Appliquez une gouttelette de 50 microlitres des petites vésicules unilamellaires au centre du joint de huit millimètres. Après avoir scellé la chambre, incubez à 37 degrés Celsius pendant une heure. Après l’incubation, utilisez une pipette pour rincer la solution.

Ajoutez 50 microlitres de tampon frais à la bicouche et répétez ce processus un total de 10 fois. Après le rinçage final, retirez le tampon du porte-échantillon. Ajoutez une aliquote de 50 microlitres de la protéine désirée dans un détergent, en veillant à ce que la concentration soit égale ou inférieure à la concentration critique de micella.

Incubez l’échantillon à 37 degrés Celsius pendant au moins une heure pour permettre l’incorporation des protéines, rincez l’échantillon avec un tampon pour éliminer toute protéine et détergent non incorporés. Réglez la vitesse verticale de décalage des pixels à environ 600 nanosecondes et augmentez la tension d’horloge verticale en mode overclock. Ensuite, configurez la lecture horizontale des pixels à sa vitesse maximale.

Ajustez le gain du préamplificateur à deux. Réglez la sortie de l’amplificateur pour la multiplication des électrons et réglez le gain du multiplicateur électronique à son niveau maximal. Ensuite, réglez le temps d’exposition à 25 millisecondes.

Confirmez que le taux d’images par seconde dépasse légèrement le temps d’exposition. Ajustez maintenant la puissance du laser jusqu’à ce que le signal se démarque clairement du bruit de fond. Collectez suffisamment de données d’imagerie pour obtenir un minimum de 1000 traces par échantillon.

Pour l’analyse de suivi, recadrez tous les ensembles de données à une taille cohérente et effectuez une correction de fond en utilisant Image J.In Fiji, glissez-déposer le fichier TIFF du film ou empilez dans l’interface. Pour entrer les détails de calibration des pixels, allez dans l’onglet analyser, sélectionnez définir l’échelle, et appliquez la calibration pixel à distance spécifique à l’instrument. Ensuite, sauvegardez une copie du jeu de données pour préserver l’original et suivre les modifications effectuées.

Soustrayez l’arrière-plan d’une région d’intérêt sélectionnée et appliquez-le à la copie sauvegardée des données originales. Allez dans l’onglet processus et choisissez soustraire arrière-plan. Dans l’onglet plugins, sélectionnez tracking, suivi de trackmate pour lancer la fenêtre de dialogue trackmate pour l’analyse de trackmate.
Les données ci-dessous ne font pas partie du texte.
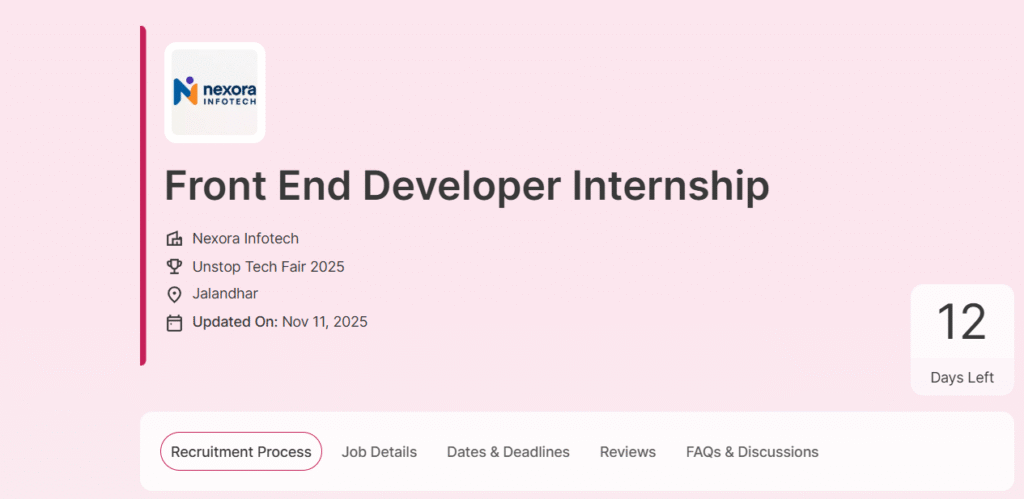Click the location pin icon beside Jalandhar

click(174, 295)
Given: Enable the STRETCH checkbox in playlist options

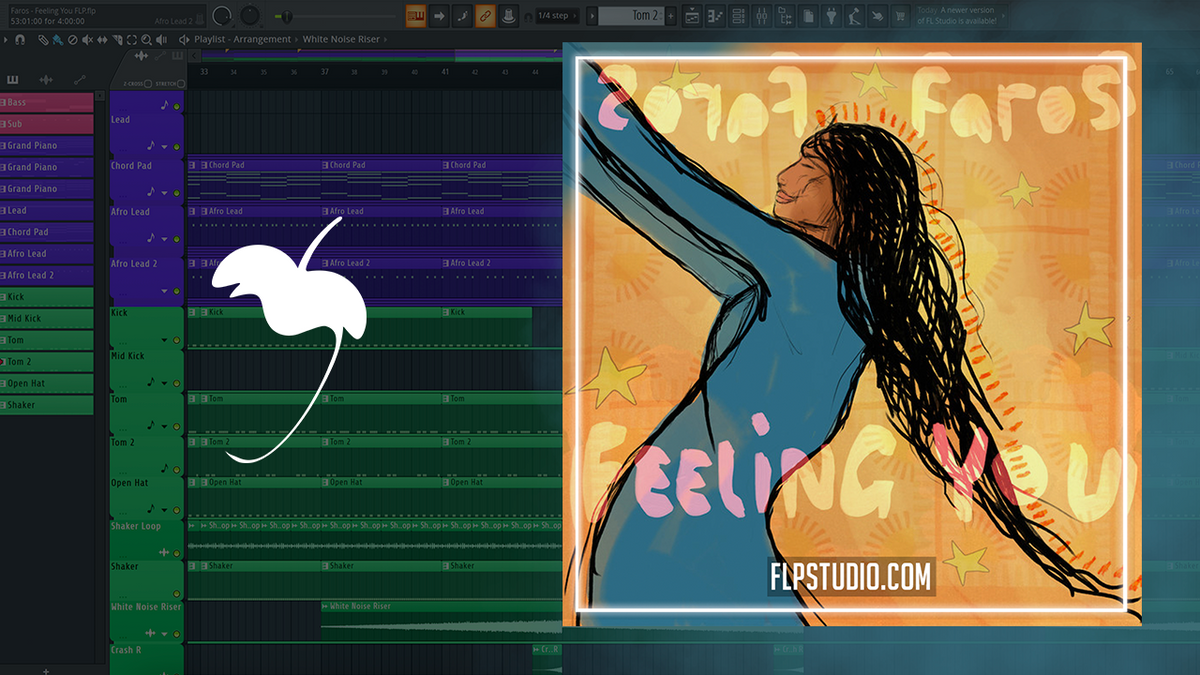Looking at the screenshot, I should click(180, 84).
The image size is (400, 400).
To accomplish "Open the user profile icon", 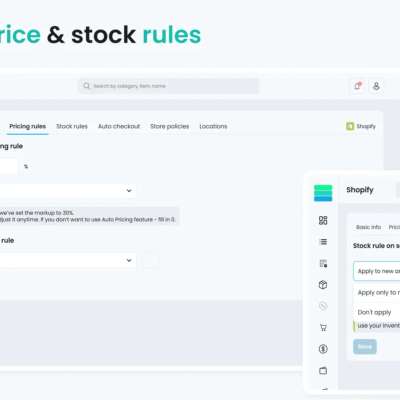I will coord(376,86).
Le degré de marquage pour les quatre tétramères AQP a été calculé à 4,12 grâce à la spectrométrie UV-visible et l’analyse de distribution de Poisson a indiqué que 98 % des tétramères portaient au moins une molécule de colorant fluorescent. L’histogramme montre une large distribution des tailles de pas cohérente avec la diffusion de réseaux orthogonaux de particules de tailles différentes, et le coefficient de diffusion moyen calculé était de 0,0143 micromètre carré par seconde. Dans cette vidéo, nous avons identifié des états clés importants pour la régulation de l’aquaporine quatre et leurs forces thermodynamiques associées.
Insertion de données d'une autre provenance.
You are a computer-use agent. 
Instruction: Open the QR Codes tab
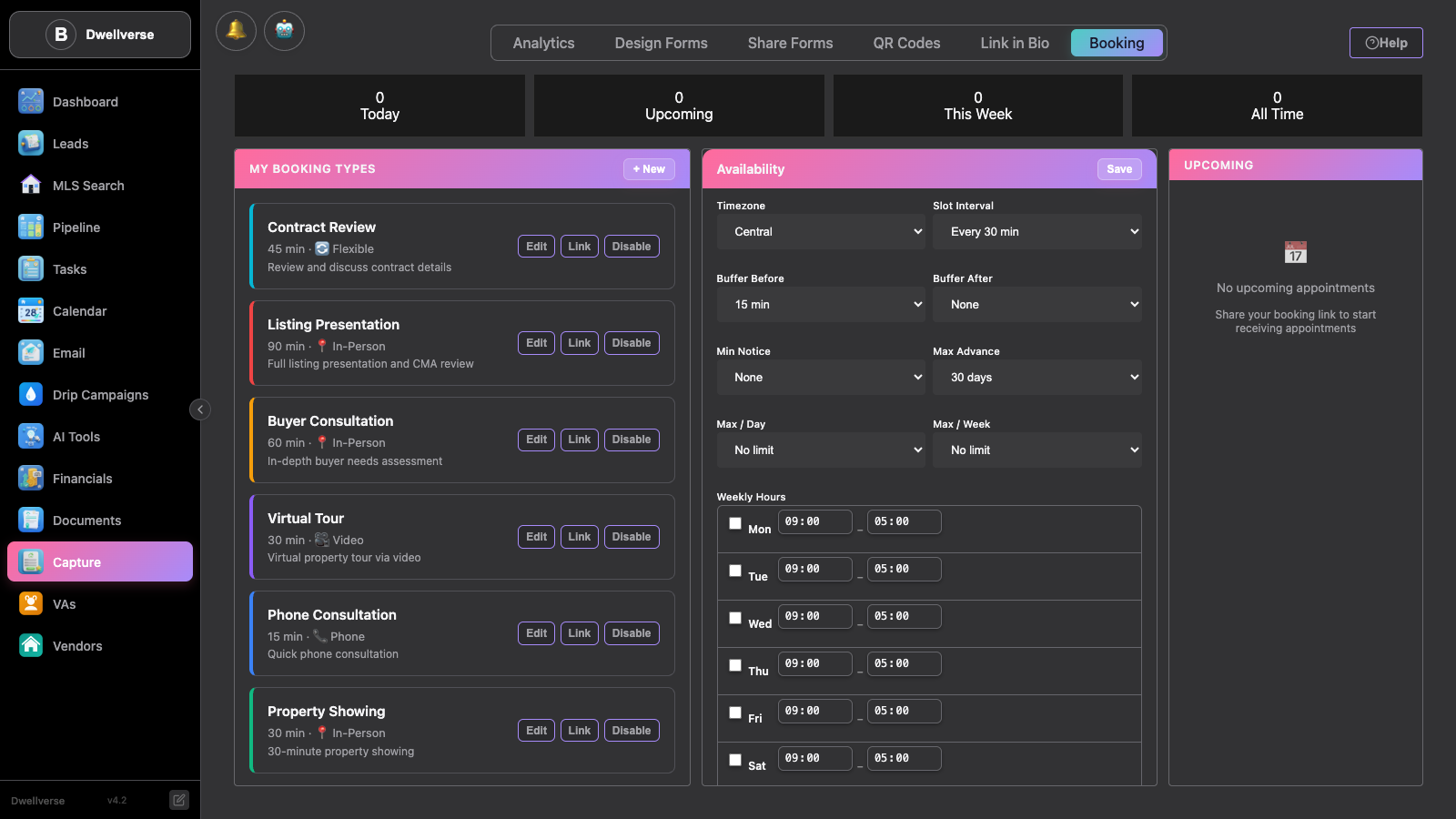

Ce protocole élimine la confusion dans la création de membranes biomimétiques avec des protéines transmembranaires purifiées, adaptées au suivi de molécules uniques en accéléré. Machines à protéines fonctionnant aux points d’inflexion : le suivi d’une seule protéine en accéléré permet l’observation directe des voies stochastiques, des branches et des impasses.